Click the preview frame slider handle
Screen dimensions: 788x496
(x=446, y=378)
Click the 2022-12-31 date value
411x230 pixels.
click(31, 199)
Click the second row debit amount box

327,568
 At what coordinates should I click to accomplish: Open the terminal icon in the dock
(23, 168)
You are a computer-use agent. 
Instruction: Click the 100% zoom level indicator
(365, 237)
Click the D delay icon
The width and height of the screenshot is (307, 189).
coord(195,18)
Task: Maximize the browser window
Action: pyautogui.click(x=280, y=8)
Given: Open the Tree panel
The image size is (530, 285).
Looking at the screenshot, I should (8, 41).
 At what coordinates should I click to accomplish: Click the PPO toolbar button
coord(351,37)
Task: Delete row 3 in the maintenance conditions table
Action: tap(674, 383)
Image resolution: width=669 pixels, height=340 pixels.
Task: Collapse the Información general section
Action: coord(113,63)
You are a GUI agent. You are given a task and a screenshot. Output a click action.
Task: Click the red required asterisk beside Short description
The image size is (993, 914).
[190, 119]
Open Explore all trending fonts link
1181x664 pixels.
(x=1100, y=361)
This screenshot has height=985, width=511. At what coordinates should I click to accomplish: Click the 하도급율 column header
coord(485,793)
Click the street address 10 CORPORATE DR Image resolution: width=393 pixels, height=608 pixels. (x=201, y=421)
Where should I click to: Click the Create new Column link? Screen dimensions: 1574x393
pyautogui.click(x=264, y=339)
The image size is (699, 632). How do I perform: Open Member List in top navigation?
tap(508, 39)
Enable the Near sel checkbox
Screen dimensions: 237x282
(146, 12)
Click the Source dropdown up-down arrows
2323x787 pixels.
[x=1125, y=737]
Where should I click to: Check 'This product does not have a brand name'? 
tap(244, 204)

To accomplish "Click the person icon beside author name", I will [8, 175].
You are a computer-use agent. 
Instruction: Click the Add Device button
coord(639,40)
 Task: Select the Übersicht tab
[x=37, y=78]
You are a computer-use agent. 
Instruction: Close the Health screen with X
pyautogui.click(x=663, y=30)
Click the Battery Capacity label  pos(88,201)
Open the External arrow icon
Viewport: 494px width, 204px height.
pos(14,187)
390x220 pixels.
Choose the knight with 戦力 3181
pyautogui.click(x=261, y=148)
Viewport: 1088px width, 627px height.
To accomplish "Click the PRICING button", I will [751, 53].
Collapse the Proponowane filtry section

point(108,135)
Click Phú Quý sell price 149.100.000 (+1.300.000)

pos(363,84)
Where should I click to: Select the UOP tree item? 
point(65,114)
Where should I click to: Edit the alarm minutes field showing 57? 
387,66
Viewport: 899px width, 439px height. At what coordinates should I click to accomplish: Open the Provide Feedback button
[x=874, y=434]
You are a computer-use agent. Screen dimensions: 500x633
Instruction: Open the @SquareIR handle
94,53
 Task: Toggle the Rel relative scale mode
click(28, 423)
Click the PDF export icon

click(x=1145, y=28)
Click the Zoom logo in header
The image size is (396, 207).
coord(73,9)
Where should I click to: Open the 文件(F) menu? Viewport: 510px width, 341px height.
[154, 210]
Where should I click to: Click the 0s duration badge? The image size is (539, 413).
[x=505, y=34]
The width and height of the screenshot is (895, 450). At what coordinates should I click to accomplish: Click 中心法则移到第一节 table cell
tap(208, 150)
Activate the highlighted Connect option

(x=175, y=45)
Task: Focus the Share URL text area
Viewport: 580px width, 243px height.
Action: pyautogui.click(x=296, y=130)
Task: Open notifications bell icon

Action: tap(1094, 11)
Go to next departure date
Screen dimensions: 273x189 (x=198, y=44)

--------------------

PROBLEM: Write out exactly the lines above from the line with "Click the Battery" through the line with "Task: Focus the Share URL text area", both of them included, and leave out all other lines.

OUTPUT FOR THIS EXERCISE:
Click the Battery Capacity label  pos(88,201)
Open the External arrow icon
Viewport: 494px width, 204px height.
pos(14,187)
390x220 pixels.
Choose the knight with 戦力 3181
pyautogui.click(x=261, y=148)
Viewport: 1088px width, 627px height.
To accomplish "Click the PRICING button", I will [751, 53].
Collapse the Proponowane filtry section

point(108,135)
Click Phú Quý sell price 149.100.000 (+1.300.000)

pos(363,84)
Where should I click to: Select the UOP tree item? 
point(65,114)
Where should I click to: Edit the alarm minutes field showing 57? 
387,66
Viewport: 899px width, 439px height. At what coordinates should I click to accomplish: Open the Provide Feedback button
[x=874, y=434]
You are a computer-use agent. Screen dimensions: 500x633
Instruction: Open the @SquareIR handle
94,53
 Task: Toggle the Rel relative scale mode
click(28, 423)
Click the PDF export icon

click(x=1145, y=28)
Click the Zoom logo in header
The image size is (396, 207).
coord(73,9)
Where should I click to: Open the 文件(F) menu? Viewport: 510px width, 341px height.
[154, 210]
Where should I click to: Click the 0s duration badge? The image size is (539, 413).
[x=505, y=34]
The width and height of the screenshot is (895, 450). At what coordinates should I click to accomplish: Click 中心法则移到第一节 table cell
tap(208, 150)
Activate the highlighted Connect option

(x=175, y=45)
Task: Focus the Share URL text area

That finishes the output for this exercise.